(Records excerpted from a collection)

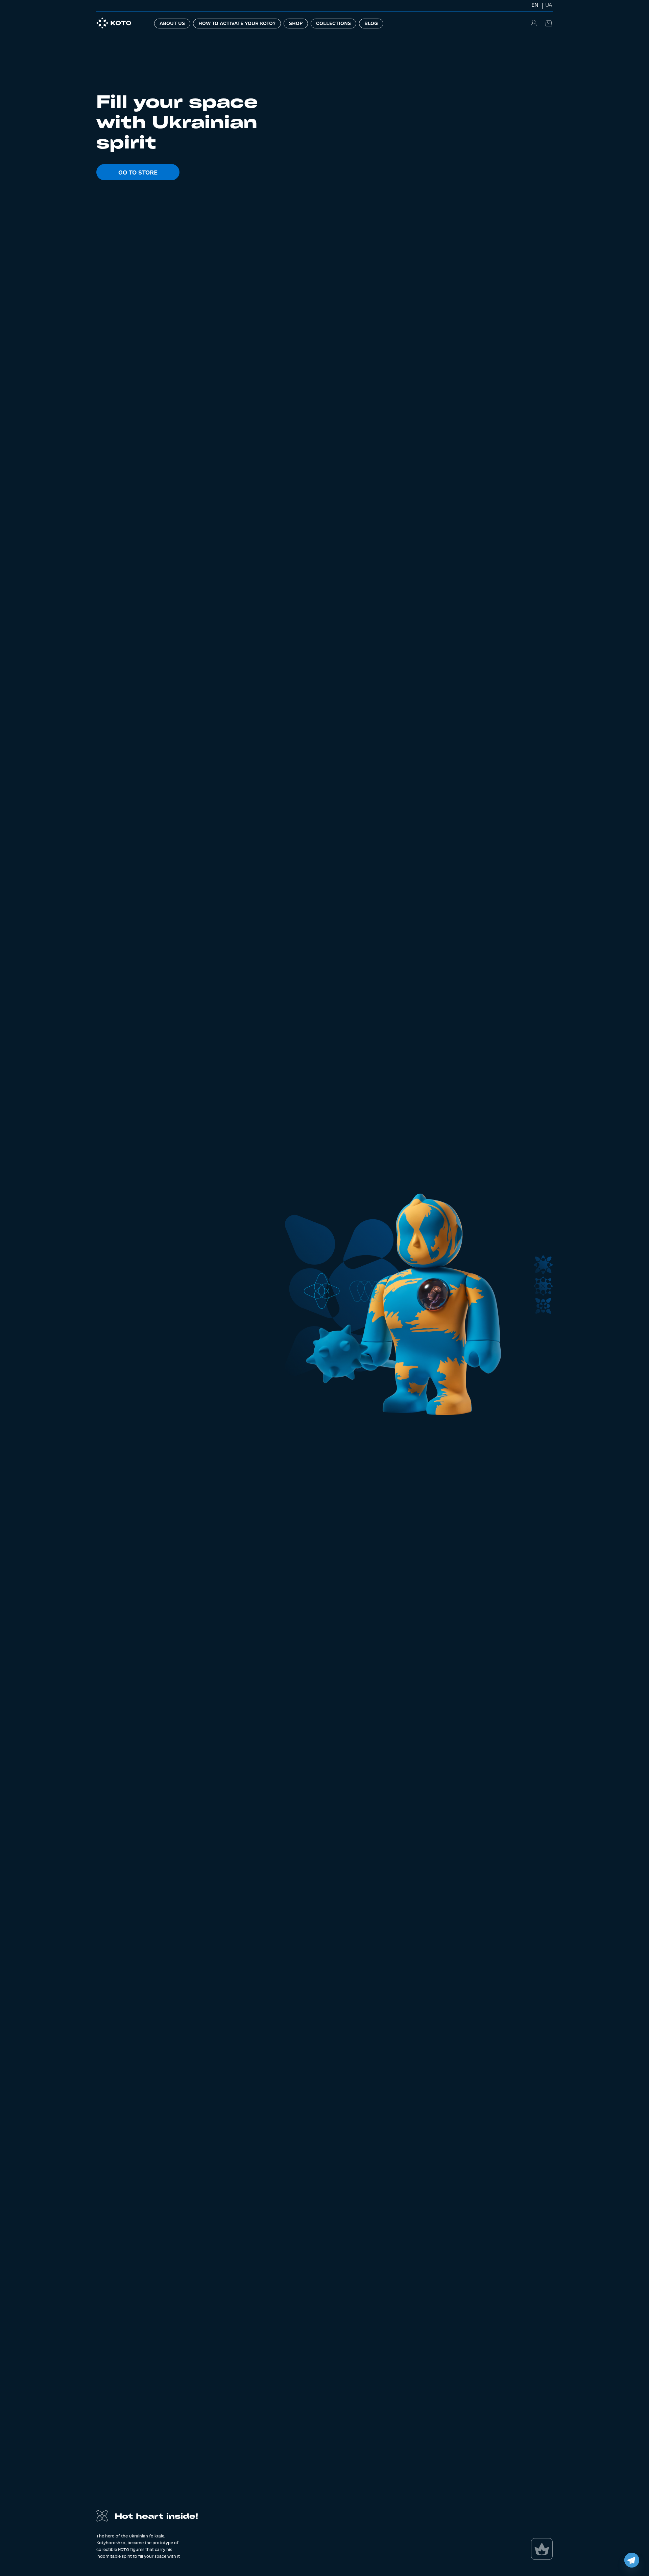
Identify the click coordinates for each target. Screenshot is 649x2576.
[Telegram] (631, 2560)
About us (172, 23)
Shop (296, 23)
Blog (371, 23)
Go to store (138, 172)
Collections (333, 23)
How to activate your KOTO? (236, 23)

== WORK TO BE COMPLETED ==
Exactly the lines from the one containing "Blog (371, 23)" through the end of the records above are to be printed, and no others.

== SOLUTION TO THIS PROBLEM ==
Blog (371, 23)
Go to store (138, 172)
Collections (333, 23)
How to activate your KOTO? (236, 23)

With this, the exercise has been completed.